▸ **練習問題**
#1 文書の抜粋では、筆者の前夫の職業はどのような職業だったと述べられているか。
#2 エントリのうち、「Click the blue up-down arrows stepper」を含む行から始めて「I will point(112,47).」を含む行までを、両端の行も含めてそのまま引用しなさい。

▸ **文書の抜粋**
»»
新しい生活が始まってから、よく実家へ帰るようになった。
父が存命の頃は、父と私の折り合いが悪く、
母と私が話をしているとヤキモチを妬いて
私が帰った後に
「女二人で俺を蔑ろにしている」
と母を責めていたようだったし、
前回の結婚生活では、元夫たる人間が
私が実家に帰るのを気持ちよく思っていなかったのが見え見えだった。
(私は相手の家族と敷地内同居をしていたというのに。)
それから、一緒に暮らす人間がまとう、負のオーラは伝播する。
よく、母から
「お前は人が変わったようだね」
と悲しそうな顔で言われたものだった。
冷たくて人を見下すような顔をしていたそうだ。
その事を実家に出戻ってから聞いた時、
元夫の人格が憑依していたように感じて少し、気味が悪かった。

今は違う。
私が怠けて一人暮らしとなった母への連絡が少しでも滞ると、
新しい家族となった彼から
「お母さんに連絡したの?」
「今度はいつお母さんのところに行くの?」
と厳しくチェックが入る。
あ、忘れてた、とでも言おうものなら、
ちゃんと連絡して、顔を出さないとダメでしょ、と叱られてしまう。
そのおかげで心置きなく、気持ちよく、実家に帰れるようになった。

実家に帰ると、
たまには一緒に出掛けることもあるけれど、
ほとんどの時間、それこそ時間を忘れてお喋りをして過ごす。
話があちらに揺れ、こちらに揺れ、本線を行きつ戻りつしながら。
そのなかで、前夫の話題が出た。
私の前夫の職業はちょっと特殊な職業だったため、
あちらこちらに彼のことを知っているひとがいる。
(その職業については、noteに書きたいが、現在内容を温め中である。)
««
▸ **処理するデータ**
»»
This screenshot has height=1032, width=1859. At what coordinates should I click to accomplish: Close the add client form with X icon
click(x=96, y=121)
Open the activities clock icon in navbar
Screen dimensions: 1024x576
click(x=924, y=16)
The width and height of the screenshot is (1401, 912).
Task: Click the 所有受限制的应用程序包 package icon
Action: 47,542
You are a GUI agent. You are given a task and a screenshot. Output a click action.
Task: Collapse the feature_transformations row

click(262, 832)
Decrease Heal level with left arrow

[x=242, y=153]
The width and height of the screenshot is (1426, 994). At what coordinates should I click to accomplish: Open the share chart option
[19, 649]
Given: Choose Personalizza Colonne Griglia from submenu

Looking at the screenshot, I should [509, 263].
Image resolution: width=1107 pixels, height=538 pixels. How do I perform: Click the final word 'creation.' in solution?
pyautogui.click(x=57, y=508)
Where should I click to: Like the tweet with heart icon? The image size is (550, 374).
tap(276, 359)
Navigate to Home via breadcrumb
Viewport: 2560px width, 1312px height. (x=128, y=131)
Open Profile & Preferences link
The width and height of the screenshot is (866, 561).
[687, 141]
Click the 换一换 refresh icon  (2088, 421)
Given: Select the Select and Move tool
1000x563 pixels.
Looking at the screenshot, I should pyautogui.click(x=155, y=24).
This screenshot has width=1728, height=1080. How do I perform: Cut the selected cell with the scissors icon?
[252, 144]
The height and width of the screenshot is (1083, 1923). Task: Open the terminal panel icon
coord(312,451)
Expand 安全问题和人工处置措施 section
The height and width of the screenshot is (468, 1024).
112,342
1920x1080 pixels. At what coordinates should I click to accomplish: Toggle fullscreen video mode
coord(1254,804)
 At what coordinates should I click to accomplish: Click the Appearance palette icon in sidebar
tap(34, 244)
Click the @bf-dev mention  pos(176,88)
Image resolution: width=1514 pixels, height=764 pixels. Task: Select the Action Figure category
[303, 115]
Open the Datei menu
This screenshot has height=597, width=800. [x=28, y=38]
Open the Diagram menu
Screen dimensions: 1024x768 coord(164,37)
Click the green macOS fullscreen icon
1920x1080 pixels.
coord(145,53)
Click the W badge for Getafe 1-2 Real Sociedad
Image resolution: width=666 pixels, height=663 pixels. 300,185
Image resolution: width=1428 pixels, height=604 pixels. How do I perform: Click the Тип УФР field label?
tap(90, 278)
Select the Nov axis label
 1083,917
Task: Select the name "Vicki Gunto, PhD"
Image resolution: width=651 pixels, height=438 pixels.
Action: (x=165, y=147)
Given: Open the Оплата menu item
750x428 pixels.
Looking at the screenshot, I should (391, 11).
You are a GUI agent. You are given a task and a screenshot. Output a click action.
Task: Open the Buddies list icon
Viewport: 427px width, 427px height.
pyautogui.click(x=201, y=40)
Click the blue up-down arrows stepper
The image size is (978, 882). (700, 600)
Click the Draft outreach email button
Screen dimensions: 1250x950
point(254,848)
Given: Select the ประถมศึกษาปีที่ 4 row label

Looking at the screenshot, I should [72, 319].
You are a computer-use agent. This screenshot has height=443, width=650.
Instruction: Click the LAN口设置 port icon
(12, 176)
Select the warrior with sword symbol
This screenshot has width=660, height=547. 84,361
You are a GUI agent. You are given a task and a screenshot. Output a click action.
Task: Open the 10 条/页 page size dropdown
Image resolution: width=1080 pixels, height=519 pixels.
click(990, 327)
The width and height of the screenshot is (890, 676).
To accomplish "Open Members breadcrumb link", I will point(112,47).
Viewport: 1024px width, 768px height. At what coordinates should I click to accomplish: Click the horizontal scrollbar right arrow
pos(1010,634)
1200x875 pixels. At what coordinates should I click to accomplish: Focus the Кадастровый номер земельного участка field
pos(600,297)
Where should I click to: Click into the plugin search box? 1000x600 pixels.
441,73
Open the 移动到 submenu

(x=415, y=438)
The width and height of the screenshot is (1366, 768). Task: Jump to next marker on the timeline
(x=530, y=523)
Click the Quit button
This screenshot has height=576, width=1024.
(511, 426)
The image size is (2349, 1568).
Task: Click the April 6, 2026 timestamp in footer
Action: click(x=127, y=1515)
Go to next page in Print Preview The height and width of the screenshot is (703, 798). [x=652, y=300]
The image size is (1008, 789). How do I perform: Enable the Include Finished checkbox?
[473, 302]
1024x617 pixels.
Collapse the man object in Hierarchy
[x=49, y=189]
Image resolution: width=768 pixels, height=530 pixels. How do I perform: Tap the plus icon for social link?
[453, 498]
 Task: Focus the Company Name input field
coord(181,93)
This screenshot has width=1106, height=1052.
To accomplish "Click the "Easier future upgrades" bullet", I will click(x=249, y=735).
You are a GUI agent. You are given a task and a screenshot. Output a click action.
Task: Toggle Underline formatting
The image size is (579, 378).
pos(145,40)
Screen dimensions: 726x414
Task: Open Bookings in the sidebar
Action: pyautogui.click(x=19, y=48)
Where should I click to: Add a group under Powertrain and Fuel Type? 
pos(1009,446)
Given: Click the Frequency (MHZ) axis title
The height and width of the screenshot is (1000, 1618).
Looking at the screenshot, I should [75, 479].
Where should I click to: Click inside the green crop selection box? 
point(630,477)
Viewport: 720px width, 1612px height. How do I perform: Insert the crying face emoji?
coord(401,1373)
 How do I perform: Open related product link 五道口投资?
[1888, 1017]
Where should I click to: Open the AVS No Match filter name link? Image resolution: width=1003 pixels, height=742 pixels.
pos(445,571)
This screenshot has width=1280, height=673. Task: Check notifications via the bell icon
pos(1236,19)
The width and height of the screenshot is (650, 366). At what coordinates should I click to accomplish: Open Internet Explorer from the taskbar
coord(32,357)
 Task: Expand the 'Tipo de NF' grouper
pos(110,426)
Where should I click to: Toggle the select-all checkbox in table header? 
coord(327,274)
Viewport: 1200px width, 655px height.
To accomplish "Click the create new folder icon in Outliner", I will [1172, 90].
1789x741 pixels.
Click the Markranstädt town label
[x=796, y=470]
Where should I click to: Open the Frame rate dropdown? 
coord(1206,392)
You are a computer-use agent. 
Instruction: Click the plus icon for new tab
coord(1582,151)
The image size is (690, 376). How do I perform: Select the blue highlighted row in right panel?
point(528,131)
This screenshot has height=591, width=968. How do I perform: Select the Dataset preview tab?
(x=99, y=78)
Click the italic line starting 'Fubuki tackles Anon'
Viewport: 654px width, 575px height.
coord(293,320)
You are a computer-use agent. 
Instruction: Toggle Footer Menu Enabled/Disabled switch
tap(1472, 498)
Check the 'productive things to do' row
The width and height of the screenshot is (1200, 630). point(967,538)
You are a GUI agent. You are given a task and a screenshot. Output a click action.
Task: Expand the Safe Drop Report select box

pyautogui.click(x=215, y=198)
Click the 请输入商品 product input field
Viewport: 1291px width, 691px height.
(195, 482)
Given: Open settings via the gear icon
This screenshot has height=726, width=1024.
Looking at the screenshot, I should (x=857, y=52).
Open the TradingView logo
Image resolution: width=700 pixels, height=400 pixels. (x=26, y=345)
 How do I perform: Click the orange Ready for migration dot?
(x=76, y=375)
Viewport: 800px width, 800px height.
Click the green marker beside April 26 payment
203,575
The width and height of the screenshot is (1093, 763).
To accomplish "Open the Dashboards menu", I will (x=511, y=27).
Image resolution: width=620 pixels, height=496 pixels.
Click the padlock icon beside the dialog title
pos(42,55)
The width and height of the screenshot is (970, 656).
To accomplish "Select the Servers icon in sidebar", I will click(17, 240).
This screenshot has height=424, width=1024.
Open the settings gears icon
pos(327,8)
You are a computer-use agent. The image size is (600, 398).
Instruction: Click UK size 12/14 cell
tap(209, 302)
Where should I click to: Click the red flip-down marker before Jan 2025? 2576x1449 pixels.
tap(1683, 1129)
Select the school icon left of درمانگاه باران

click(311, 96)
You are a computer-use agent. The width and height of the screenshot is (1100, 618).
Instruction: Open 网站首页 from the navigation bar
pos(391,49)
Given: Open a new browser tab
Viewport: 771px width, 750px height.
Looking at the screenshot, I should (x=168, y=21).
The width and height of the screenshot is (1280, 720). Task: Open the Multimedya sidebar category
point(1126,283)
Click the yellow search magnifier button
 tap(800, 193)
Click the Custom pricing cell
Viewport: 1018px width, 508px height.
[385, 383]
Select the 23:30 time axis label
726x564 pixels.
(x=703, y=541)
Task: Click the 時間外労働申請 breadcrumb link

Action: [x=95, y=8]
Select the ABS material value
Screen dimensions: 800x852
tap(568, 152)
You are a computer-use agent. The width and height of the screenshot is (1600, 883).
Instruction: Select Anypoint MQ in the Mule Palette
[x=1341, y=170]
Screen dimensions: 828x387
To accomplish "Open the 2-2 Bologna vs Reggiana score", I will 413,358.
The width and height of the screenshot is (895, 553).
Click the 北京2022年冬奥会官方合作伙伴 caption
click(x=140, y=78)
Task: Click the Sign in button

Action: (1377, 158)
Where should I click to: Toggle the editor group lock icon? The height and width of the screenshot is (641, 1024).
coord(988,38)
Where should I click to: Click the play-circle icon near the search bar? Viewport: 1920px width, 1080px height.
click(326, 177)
««
▸ **練習問題の解答**
#1 ちょっと特殊な職業だった。

#2
Click the blue up-down arrows stepper
The image size is (978, 882). (700, 600)
Click the Draft outreach email button
Screen dimensions: 1250x950
point(254,848)
Given: Select the ประถมศึกษาปีที่ 4 row label

Looking at the screenshot, I should [72, 319].
You are a computer-use agent. This screenshot has height=443, width=650.
Instruction: Click the LAN口设置 port icon
(12, 176)
Select the warrior with sword symbol
This screenshot has width=660, height=547. 84,361
You are a GUI agent. You are given a task and a screenshot. Output a click action.
Task: Open the 10 条/页 page size dropdown
Image resolution: width=1080 pixels, height=519 pixels.
click(990, 327)
The width and height of the screenshot is (890, 676).
To accomplish "Open Members breadcrumb link", I will point(112,47).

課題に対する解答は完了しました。